EXCERPTED PASSAGE Block Start

Lately I've decided to stop caring about things that are completely out of my control. I'm sick of feeling empathy and feeling like crap, trying to be a good person. Especially when it feels akin to struggling against wave after wave.
I thought to myself that if I could focus on detaching myself from these emotions, it would work. To my surprise, it's started to. I feel less empathy now, and I feel more empty. And what's more is I get a grim satisfaction out of it. I'm unable to do certain things, think certain things, say certain things now without feeling a stab of empathy and thinking myself a bad person.
I only wish I was more able to completely smother my sense of empathy and not worry about such things.
Then, periodically between these feelings I do empathy for a short while. I can't help it, it's the one sense of emotion I can't seem to bury. All of the things rush back to me and I can't help but feel sympathy for the problems people have in this world. My neighbor supporting an ailing relative and trying to pay the medical bills out of the kindness of his heart while going bankrupt from it. Seeing the videos on corporate farming and seeing how the animals are treated. Parents I know, who I also know don't take care of their children like they should. Much less the starving, stray pets I see periodically that I know I can't feed and take care of.

EXCERPTED PASSAGE Block End

- REQUIREMENT 1
Duplicate the passage on empathy between "Lately I've decided" and "wave after wave.", inclusive.
- REQUIREMENT 2
In the passage on empathy, what is the neighbor doing for an ailing relative?

RECORDED INFORMATION Block Start

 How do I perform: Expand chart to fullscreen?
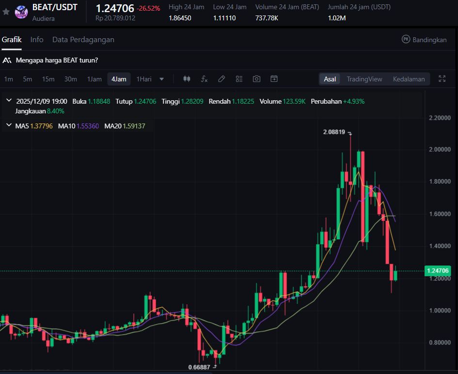442,79

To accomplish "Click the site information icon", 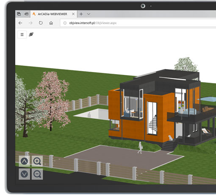I will pyautogui.click(x=65, y=23).
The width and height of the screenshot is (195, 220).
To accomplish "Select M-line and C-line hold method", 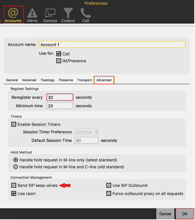I will coord(15,167).
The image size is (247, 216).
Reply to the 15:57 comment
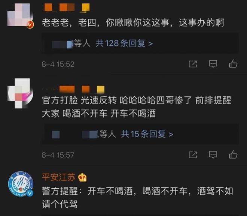(213, 155)
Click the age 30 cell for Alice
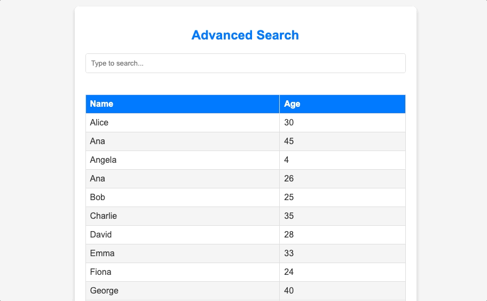The image size is (487, 301). point(343,123)
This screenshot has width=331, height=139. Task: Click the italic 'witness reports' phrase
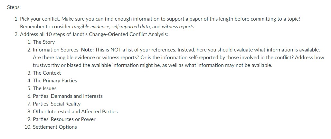pos(178,27)
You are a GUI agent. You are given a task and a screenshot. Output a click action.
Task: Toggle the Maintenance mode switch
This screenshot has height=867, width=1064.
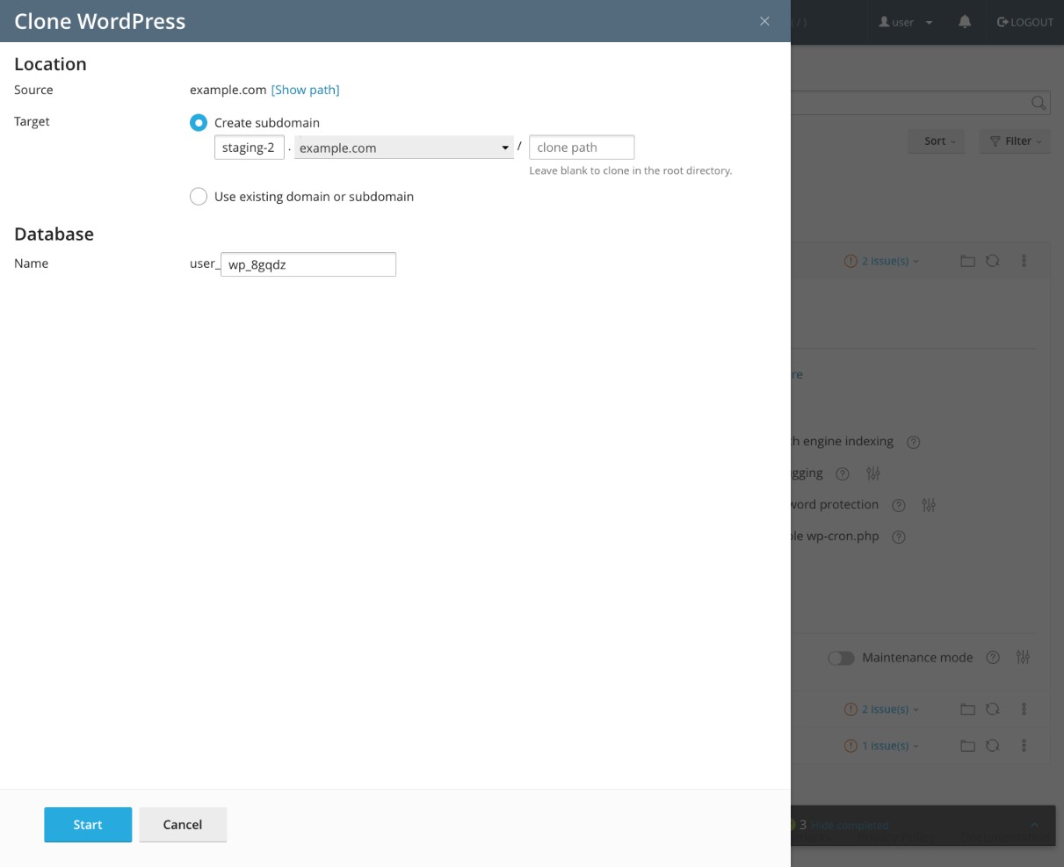(x=841, y=658)
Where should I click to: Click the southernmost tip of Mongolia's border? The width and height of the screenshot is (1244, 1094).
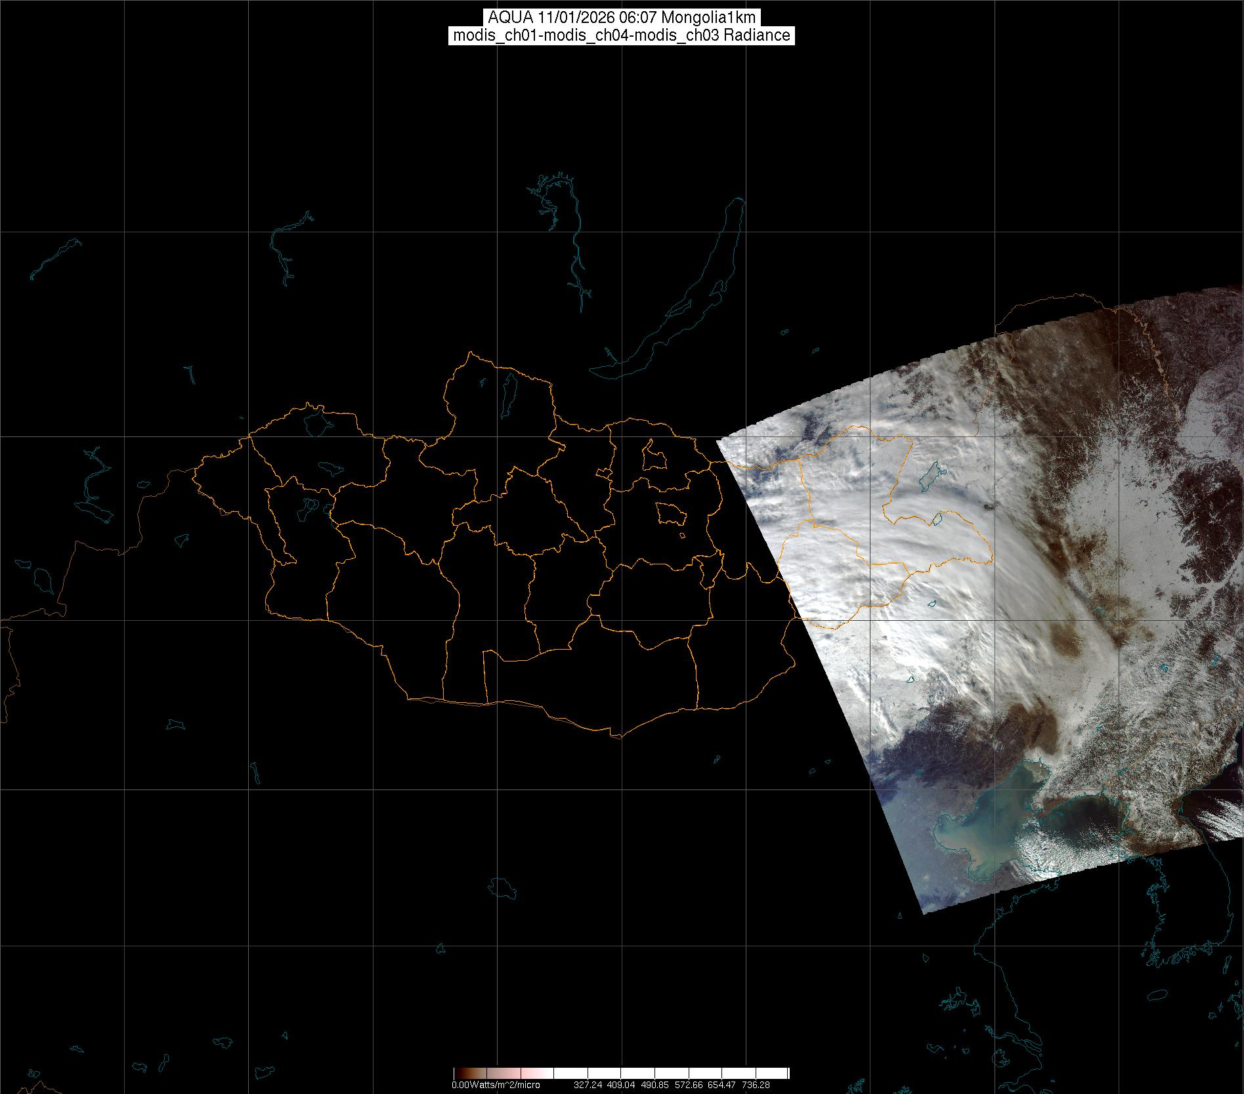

RECORDED INFORMATION Block End

- TASK OUTPUT 1
Lately I've decided to stop caring about things that are completely out of my control. I'm sick of feeling empathy and feeling like crap, trying to be a good person. Especially when it feels akin to struggling against wave after wave.

- TASK OUTPUT 2
Supporting the relative and trying to pay the medical bills, while going bankrupt from it.